EXERCISE DIRECTIONS: Apart from the pictures, every part of the records below gets retyped exactly.

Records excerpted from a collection
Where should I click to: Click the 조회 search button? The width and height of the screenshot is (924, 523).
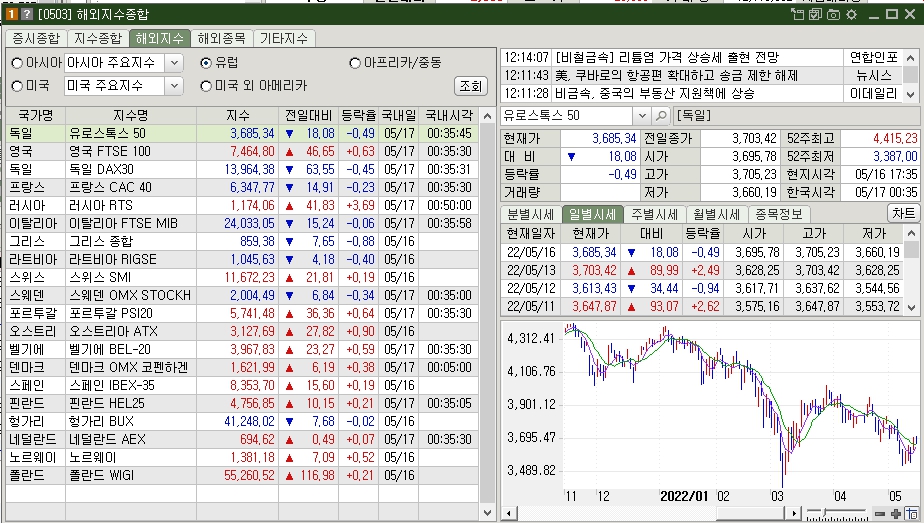pos(471,86)
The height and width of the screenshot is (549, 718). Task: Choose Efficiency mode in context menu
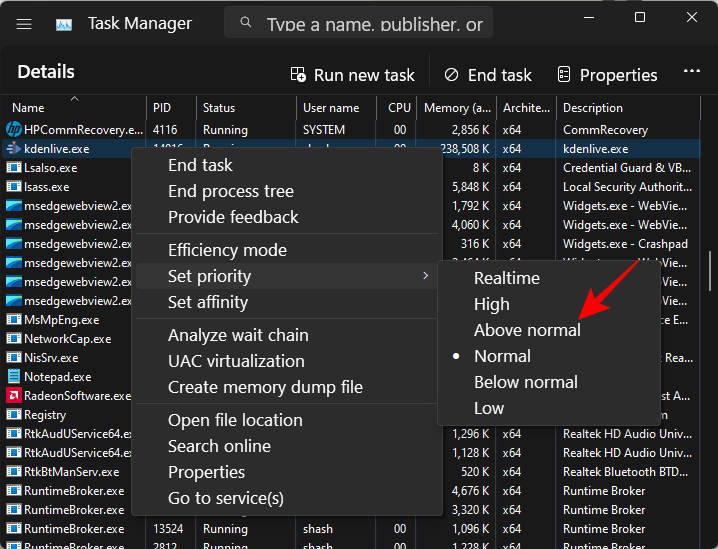tap(227, 250)
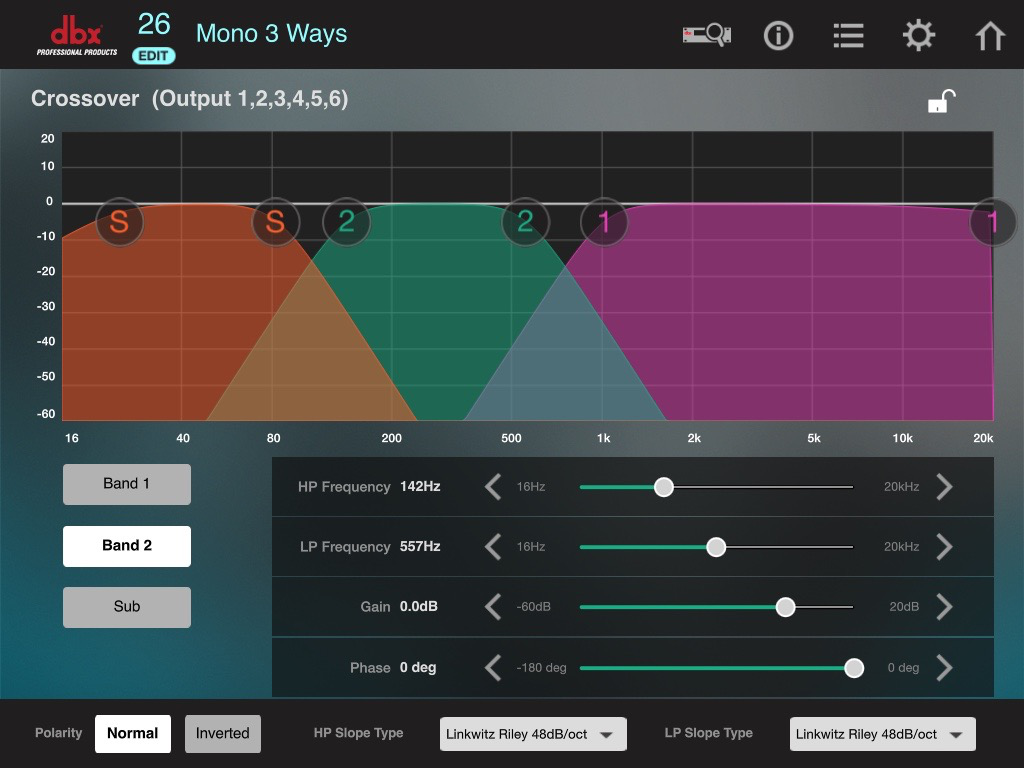Select the Band 1 tab
1024x768 pixels.
point(127,484)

RESPONSE TO THE TASK:
Where should I click to: Click the 조회 search button? The width and height of the screenshot is (924, 523).
pos(471,86)
The height and width of the screenshot is (549, 718). Task: Choose Efficiency mode in context menu
tap(227, 250)
Select the Band 1 tab
1024x768 pixels.
point(127,484)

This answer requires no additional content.